Question

Relative to an origin O, the position vectors of points A, B and C are given by `vec(OA)= 0uli + 2ulj + (-3)ulk` `vec(OB)= 2uli + 5ulj + (-2)ulk` `vec(OC)= 3uli + pulj + qulk` (i) In the case where ABC is a straight line, find the values of *p* and *q?

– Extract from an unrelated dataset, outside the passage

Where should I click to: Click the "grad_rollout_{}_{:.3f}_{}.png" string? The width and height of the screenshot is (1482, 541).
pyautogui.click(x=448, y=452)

Relative to an origin O, the position vectors of points A, B and C are given by
`vec(OA)= 0uli + 2ulj + (-3)ulk`
`vec(OB)= 2uli + 5ulj + (-2)ulk`
`vec(OC)= 3uli + pulj + qulk`

(i) In the case where ABC is a straight line, find the values of p and q.
(ii) In the case where angle BAC is `90^@`, express q in terms of p .
(iii) In the case where `p=3` and the lengths of AB and AC are equal, find possible values of q ?

Answer 1

Part (i)

The vector form of the line that includes points A,B,C is:

`(x,y,z) = (0,2,-3)+ t{(2-0)hati+(5-2)hatj+(-2--3)hatk}`

Simplify the vector:

Line `L = (x,y,z) = (0,2,-3)+ t{2hati+3hatj+hatk}`

The parametric equations are:

`x = 2t`
`y = 3t+2`
`z = t-3`

`vec(OC)= 3hati + p hat j + q hatk` tells us that we must set `x = 3`, solve for t, and then use the value of t to compute the values of p and q.

Set `x = 3`:

`3 = 2t`

Solve for t:

`t = 3/2`

Use the value of t to find the value of p and q:

`p = y = 3(3/2)+2`

`p = 13/2`

`q = z = 3/2-3`

`q = -3/2`

Part (ii)

`vec(AB)= (2-0)hati+(5-2)hatj+(-2--3)hatk`

Simplify:

`vec(AB)=2hati+3hatj+hatk`

`vec(AC) = (3-0)hati+(p-2)hatj+(q+3)hatk`

Simplify:

`vec(AC) = 3hati+(p-2)hatj+(q+3)hatk`

For `angle BAC = 90^@`, `AB * AC = 0`:

`AB*AC = 2(3)+ 3(p-2)+q+3=0`

`q = -3p-3`

Part (iii)

The length of `vec(AB)` is

`|vec(AB)| = sqrt(2^2+3^2+1^2)`

`|vec(AB)| = sqrt(17)`

In `vec(AC)`, set `p=3`:

`vec(AC) = 3hati+(3-2)hatj+(q+3)hatk`

`vec(AC) = 3hati+hatj+(q+3)hatk`

Set the magnitudes equal:

`sqrt17= sqrt(3^2+1^2+(q+3)^2)`

Square both sides:

`17 = 3^2+1^2+(q+3)^2`

`(q+3)^2= 7`

`q+3 = +-sqrt7`

`q = -3-sqrt7` and `q = -3+sqrt7`

Answer 2

`p=13/2,q=-3/2`

Explanation:

We have

`bb(OA)=bba=((0),(2),(-3))`

`bb(OB)=bb(b)=((2),(5),(-2))`

`bb(OC)=bbc=((3),(p),(q))`

corresponding to the points `A,B,C`.

If `ABC` is on a straight line, then we can right that straight line in vector form as

`l:bba+lambda(bb(b)-bba)=((0),(2),(-3))+lambda(((2),(5),(-2))-((0),(2),(-3)))`

`=((0),(2),(-3))+lambda((2),(3),(1))`

which `bbc` will satisfy. In particular,

`((3),(p),(q))=((0),(2),(-3))+lambda((2),(3),(1))`

or

`3=2lambdarArrlambda=3/2`

`p=2+3lambda=2+3(3/2)=13/2`

`q=-3+lambda=-3+3/2=-3/2`